Conclusion: The formula $\mathrm{Exp}$ is applicable to all levels. The distinction is determined by conditions on $R$ and $\Phi$.

3.2 Fubini–Study metric

See Definition 1.2 and categorical formalism.

Status: Fully compatible. $d_{\mathrm{FS}}$ is applicable at Levels 1 and 2.

3.3 Functor F: DensityMat → Exp

See categorical formalism.

Clarification with the new hierarchy:

$$F: \mathbf{DensityMat} \to \begin{cases} \mathrm{Interiority} & \text{(always)} \\ \mathrm{PhenomenalGeometry} & \text{(when } \mathrm{rank} > 1 \text{)} \\ \mathrm{CognitiveExp} & \text{(when } R \geq R_{\text{th}}, \Phi \geq \Phi_{\text{th}} \text{)} \end{cases}$$

Formally:

$$F(\rho) = \begin{cases} \mathrm{Int}(\rho), & \text{if } \mathrm{rank}(\rho_E) = 1 \text{ or } R \approx 0, \Phi \approx 0 \\ \mathrm{PG}(\rho), & \text{if } \mathrm{rank}(\rho_E) > 1 \text{ and } (R < R_{\text{th}} \text{ or } \Phi < \Phi_{\text{th}}) \\ \mathrm{CQ}(\rho), & \text{if } R \geq R_{\text{th}} \text{ and } \Phi \geq \Phi_{\text{th}} \end{cases}$$

3.4 Viability theorem (No-Zombie Theorem)

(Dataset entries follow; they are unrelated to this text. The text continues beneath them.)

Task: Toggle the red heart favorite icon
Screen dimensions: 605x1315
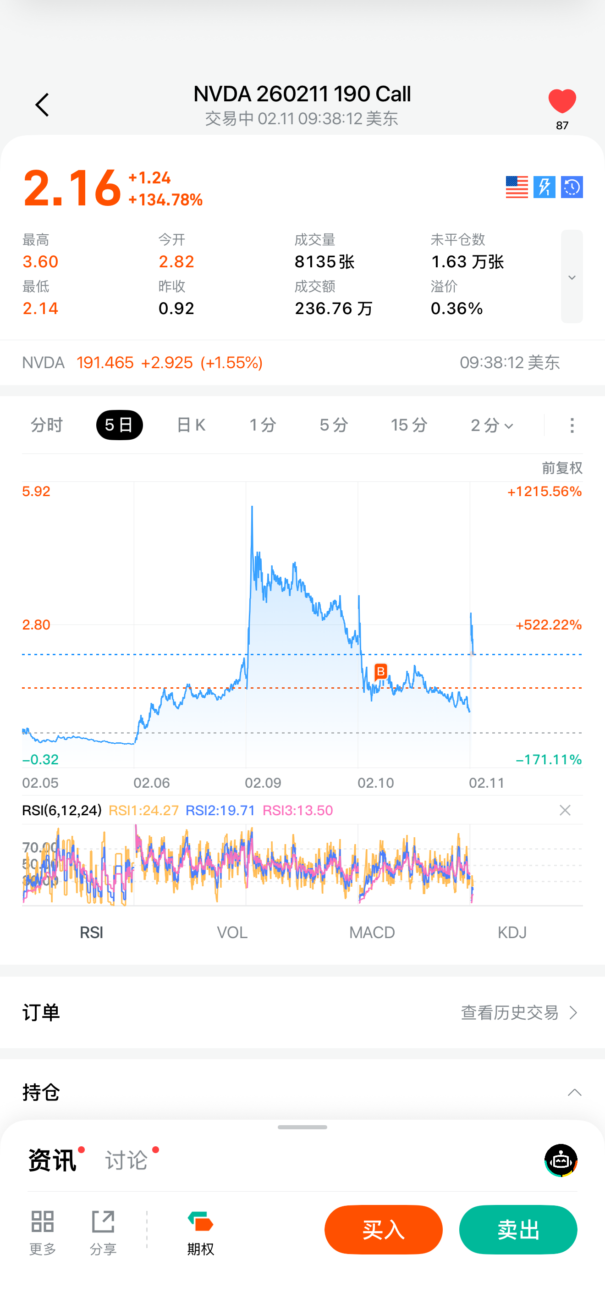Action: pyautogui.click(x=562, y=102)
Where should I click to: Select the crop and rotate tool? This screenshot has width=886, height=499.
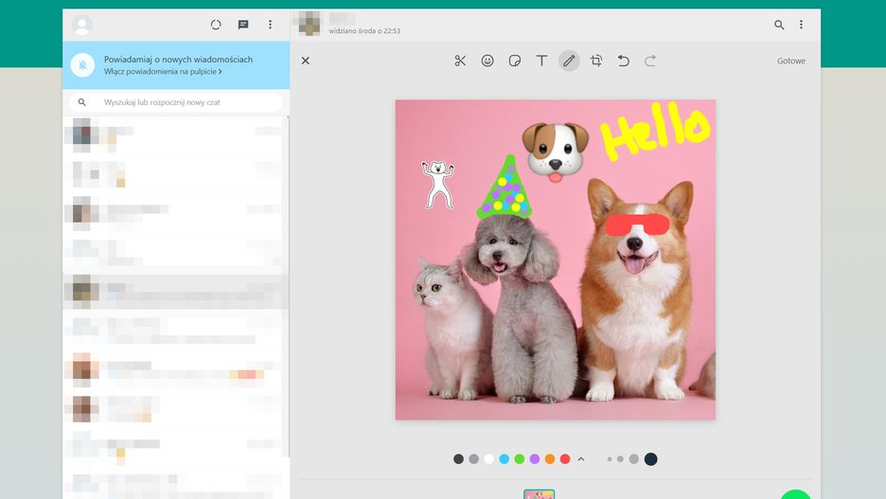point(596,61)
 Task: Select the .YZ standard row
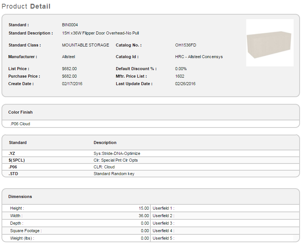click(12, 153)
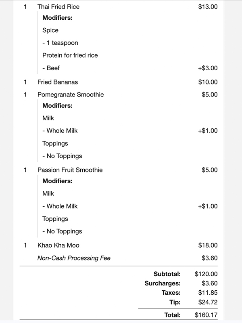Select the $160.17 total amount
The height and width of the screenshot is (323, 242).
[206, 315]
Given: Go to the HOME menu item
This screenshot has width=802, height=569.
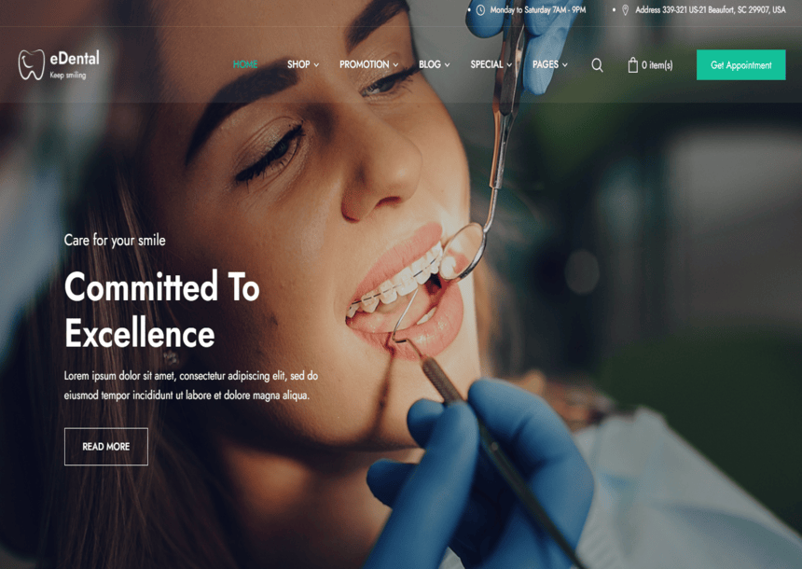Looking at the screenshot, I should tap(245, 64).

Statement (base L0 version):

Viability of a system is impossible without Interiority.

Theorem L0 (base): definitional consequence

Theorem L0 is a definitional consequence of Axiom Ω, not an empirical claim. All Γ-systems have interiority by construction: if a system is described by a coherence matrix $\Gamma$ in the extended formalism, then the existence of $\rho_E = \mathrm{Tr}_{-E}(\Gamma)$ is mathematically guaranteed. This is an analytic truth within the UHM formalism.

See Viability. An atom is viable (stable) by virtue of Interiority (Level 0), not Cognitive Qualia (Level 2).

3.5 Theorem on causal necessity of reflection (No-Zombie L2)

Strengthening of No-Zombie Theorem: substantive version

The base theorem (L0) is a definitional consequence. Theorem L2 is substantially stronger: it establishes the causal necessity of cognitive qualia for certain classes of behavior. Unlike L0, Theorem L2 is conditional — it links observable adaptive behavior to internal characteristics of the system ($R \geq R_{\text{th}}$).

Theorem 3.5.1 (Causal necessity of $R \geq R_{\text{th}}$ for adaptation):

Let system $\mathbb{H}$ solve an adaptation task in a changing environment. If:

1. The environment contains $N > 7$ distinguishable contexts
2. The system must generalize to previously unseen contexts
3. Optimal actions depend on context

Then for successful adaptation $R \geq R_{\text{th}}$ is necessary.

Proof:

Step 1 (Necessity of self-model).

With $N > 7$ contexts, the system cannot encode all (context, optimal-action) pairs directly in a 7D space. Compression through a model of the environment and a model of itself in the environment is required.

Step 2 (Quality of self-model).

Let $\varphi(\Gamma)$ be the system's self-model. At $R < R_{\text{th}}$ by the Theorem on reflection threshold:

$$\|\Gamma - \varphi(\Gamma)\|_F^2 > \sigma[\|\Gamma_{\text{random}} - I/7\|_F^2]$$

That is, the self-model is indistinguishable from a random state by the 1σ criterion.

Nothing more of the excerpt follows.